Tree originally hails from Kenora, Ontario but the craving for big mountains brought her to the West Coast where she made Whistler her home in 1998. There she worked as a snowboard instructor and coach for 6 years and a snowboard/ski rep for 9 years with Prior. Her love of the backcountry and exploration led her to become a backcountry guide and for the past 3 years, Tree has been working/playing/guiding in Japan, New Zealand and Chile. When she’s not shredding the mountains, she’s playing hockey, mountain biking or planning her next trip…
As someone who’s been snowboarding for 20 years, it’s been an interesting journey, as the sport itself and my connection with it have evolved. In the early days it was all about learning tricks and shredding the resorts, but as I progressed and became more addicted to fresh pow lines and less addicted to crowds, I was constantly searching for ways to get my fix of big mountain turns with less people.
This lead to the purchase of a snowmobile – an amazing tool for accessing more terrain to snowboard
(yes, I still brought my snowboard with me on every sledding trip!). Mountain sledding/shredding is a sport in itself and it truly opened my eyes to the vastness of the mountain ranges in BC, and it caused me to read the terrain in an entirely different way. However, after many expensive repairs, gas bills and physio appointments to fix my back after digging my sled out of various ‘situations’, I was looking for something a bit less costly, not only on my bank account, but also on my body.
“In the early days it was all about learning tricks and shredding the resorts, but as I progressed and became more addicted to fresh pow lines and less addicted to crowds”
Fortunately for me, I happened to be working at Prior Snowboards at the time (Whistler based manufacturer of boards, splitboards and skis), so was already well educated about splitboards and had used them from time to time, but hadn’t really delved into the sport. With the snowmobile sold and the powder still calling, it was time to fully embrace backcountry touring.
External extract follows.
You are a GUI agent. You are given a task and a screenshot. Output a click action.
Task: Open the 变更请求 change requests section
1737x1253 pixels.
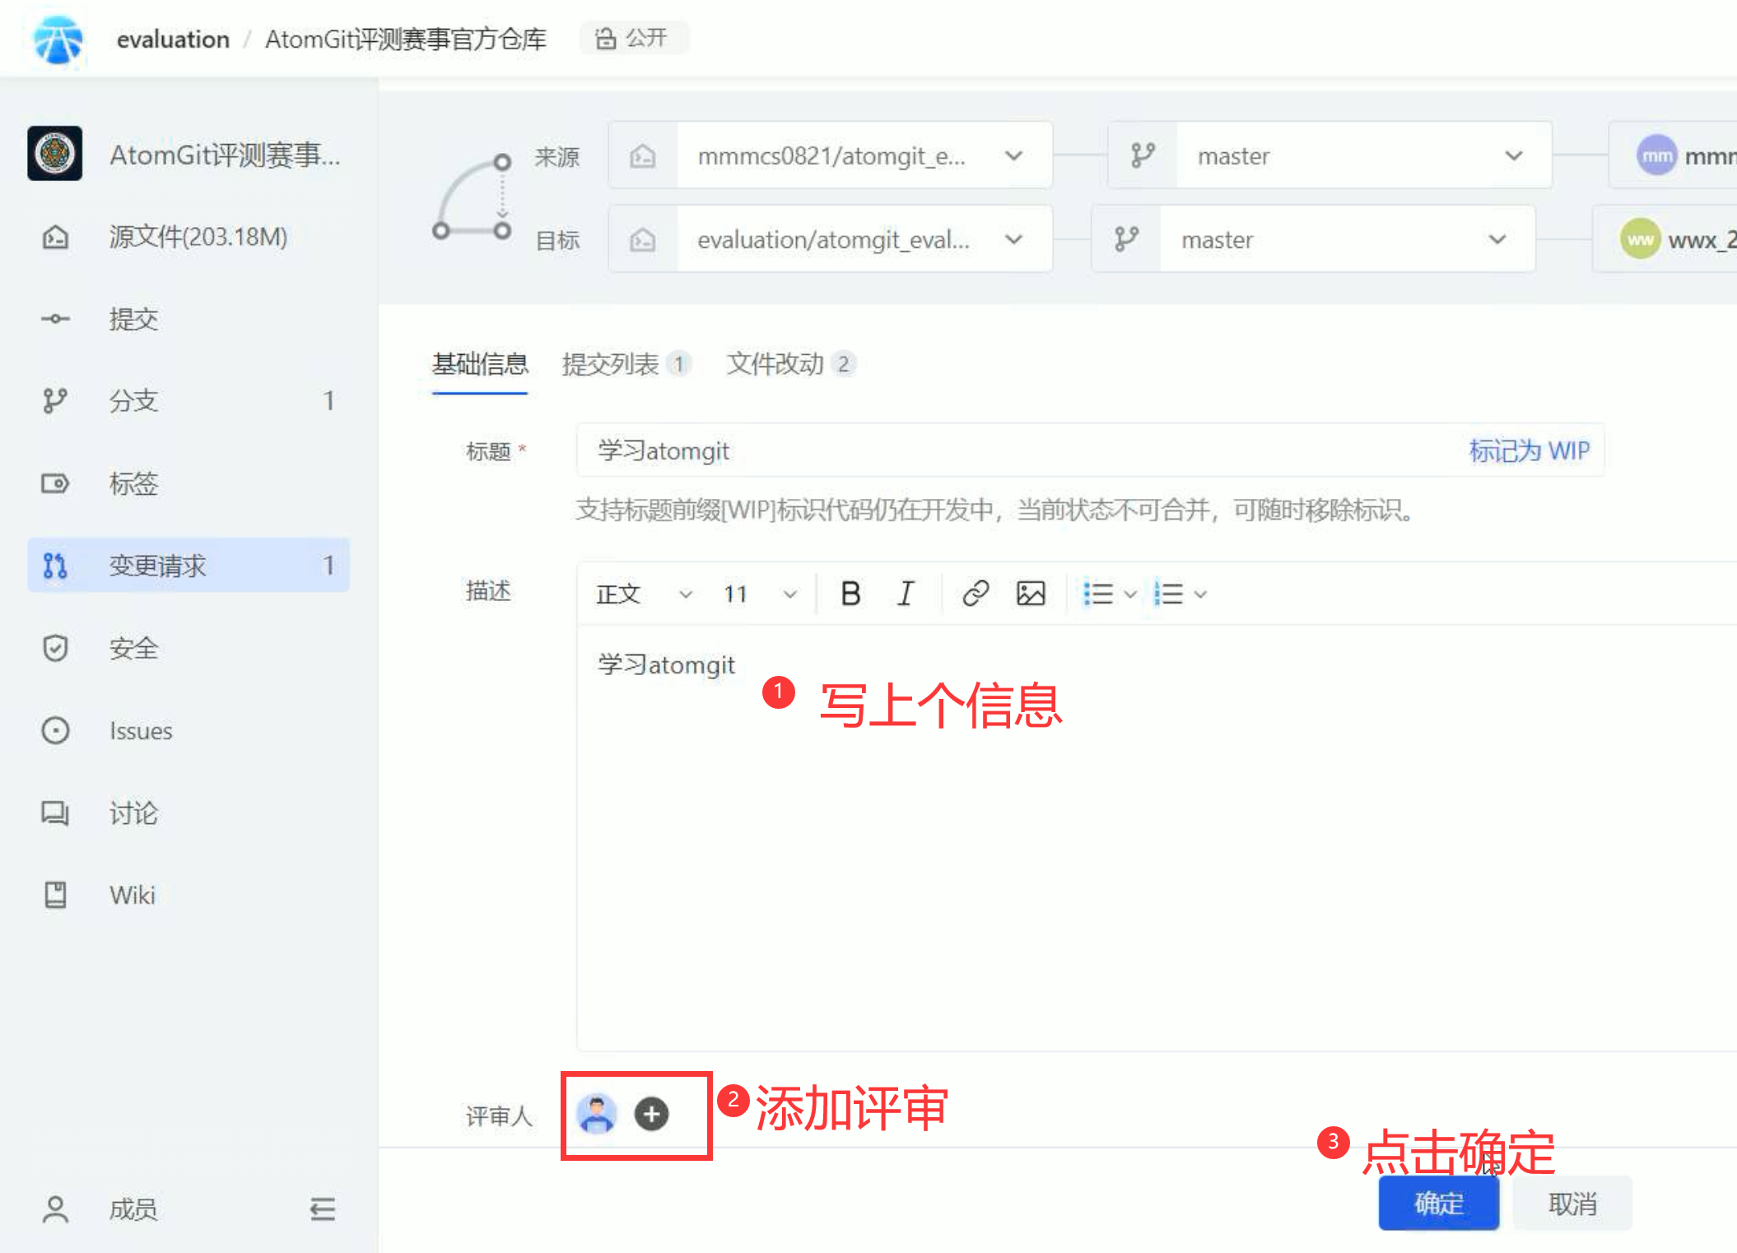156,566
Granted, the act of self-propulsion up the mountain was a bit gruelling and tedious at the beginning, but it’s the same when you take up any new sport. Starting to splitboard was like joining the ‘mountain gym’. Once you’ve got the gear -that’s like your gym membership paid for – it’s up to you to get out there and sweat.
However, once you get the rhythm of skinning up at a pace that works for you (steady as she goes!) and have your own ‘system’ for the switchover from board to skis and vice versa, there’s a certain fluidity to it all and you can begin to focus on the mountains and the reasons you’re there in the first place.
Every ski tourer and splitboarder has their own motives for doing what they do. Perhaps it’s to get away from people, to bag that special peak, to push personal limits or just to enjoy the great outdoors. For me personally, splitboarding nourishes the body, the mind and the spirit.